------ Text under study

For the week of Monday October 30, 2011

On November 2, 1929, Doctor Frederick Montizambert died in Ottawa. Throughout his lifetime, this physician worked to make Canada a healthier country by reducing the transmission of dangerous and contagious diseases.

Sketch of Dr. Montizambert
© Irma Coucill (used with the permission of The Canadian Medical Hall of Fame)
Frederick Montizambert was born in on February 3, 1843 to an upper middle-class family in Quebec. After studying medicine at Université Laval from 1859-61, he travelled to the University of Edinburgh, Scotland, in 1863, where he began practising clinical medicine. In 1865, he returned to Canada, and, a year later, he became assistant physician at the quarantine station on Grosse-Île.

Located in the middle of the St. Lawrence River, this station had been constructed in 1832 to deal with a wave of cholera among immigrants who were entering the port of Québec, the most significant port of entry for most immigrants to Canada at this time. In 1847, the somewhat effective station was overwhelmed by huge numbers of Irish immigrants fleeing famine. With these malnourished immigrants came the threat of typhus, and an epidemic soon swept through the ships, and into the already overcrowded quarantine station. For two decades, the infrastructure, built in haste during the crisis, fell progressively into disrepair. 

General view of a 19th century building, Grosse Île and the Irish Memorial National Historic Site of Canada
© Parks Canada

When Dr. Montizambert, at the young age of 26, rose to the position of medical director of Grosse-Île in 1869, expansion and renovation were his first priorities. By using his revolutionary knowledge of diseases to improve quarantine procedures, he was able to drastically reduce the mortality rate of new immigrants, thereby protecting all Canadians. Later in life, he extended his medical expertise to the rest of Canada, becoming the superintendent of all Canadian quarantine stations in 1894, and the head of the newly created public health section of the Department of Agriculture in 1899. In this latter position, he instituted new measures to fight tuberculosis, and he pushed for funding of new bacteriological laboratories. He also strongly supported the creation of a Federal Department of Public Health, which was created in 1919.

------------
------ Records supplied

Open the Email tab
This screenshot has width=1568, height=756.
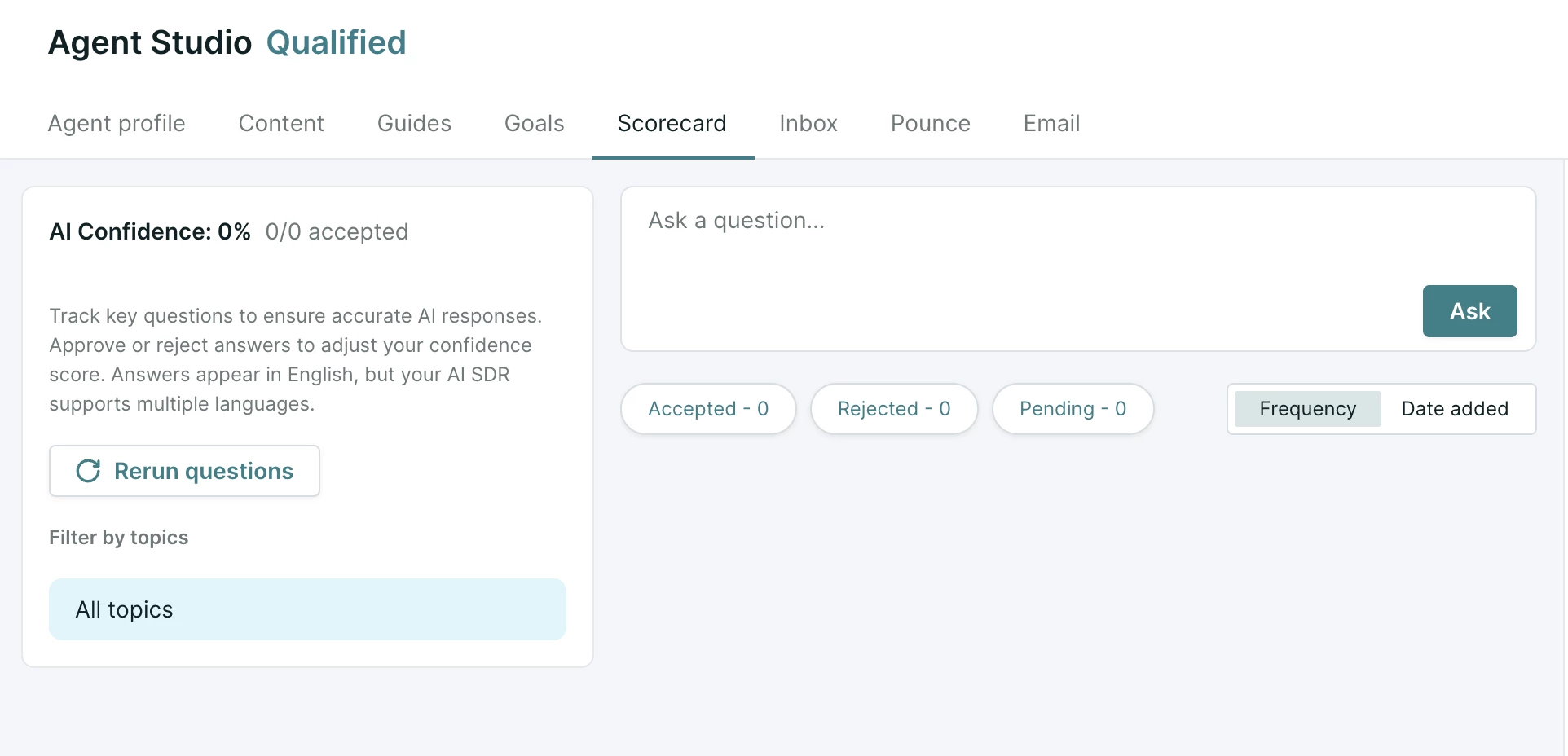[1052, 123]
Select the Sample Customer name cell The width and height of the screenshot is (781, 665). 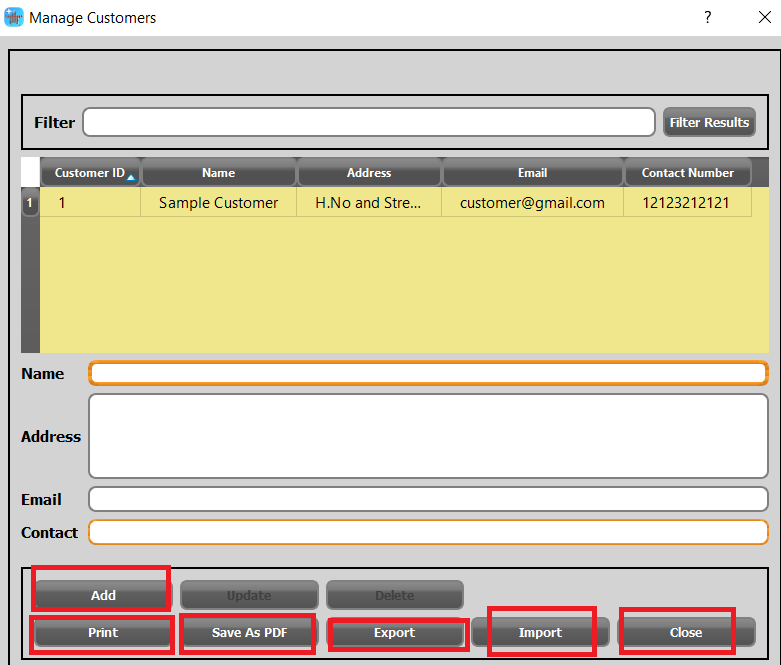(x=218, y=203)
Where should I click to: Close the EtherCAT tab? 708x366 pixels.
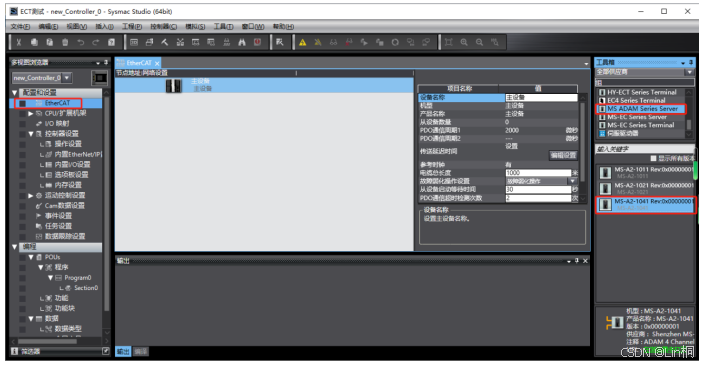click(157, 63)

------------

■ **Work task A**
According to the Montizambert text, in what year did Montizambert become superintendent of all Canadian quarantine stations?
■ **Work task B**
Reproduce word for word the stretch of the Montizambert text from "When Dr. Montizambert, at" through "created in 1919.".
The lines are separate material, unrelated to the Montizambert text.

■ **Exercise answer A**
1894

■ **Exercise answer B**
When Dr. Montizambert, at the young age of 26, rose to the position of medical director of Grosse-Île in 1869, expansion and renovation were his first priorities. By using his revolutionary knowledge of diseases to improve quarantine procedures, he was able to drastically reduce the mortality rate of new immigrants, thereby protecting all Canadians. Later in life, he extended his medical expertise to the rest of Canada, becoming the superintendent of all Canadian quarantine stations in 1894, and the head of the newly created public health section of the Department of Agriculture in 1899. In this latter position, he instituted new measures to fight tuberculosis, and he pushed for funding of new bacteriological laboratories. He also strongly supported the creation of a Federal Department of Public Health, which was created in 1919.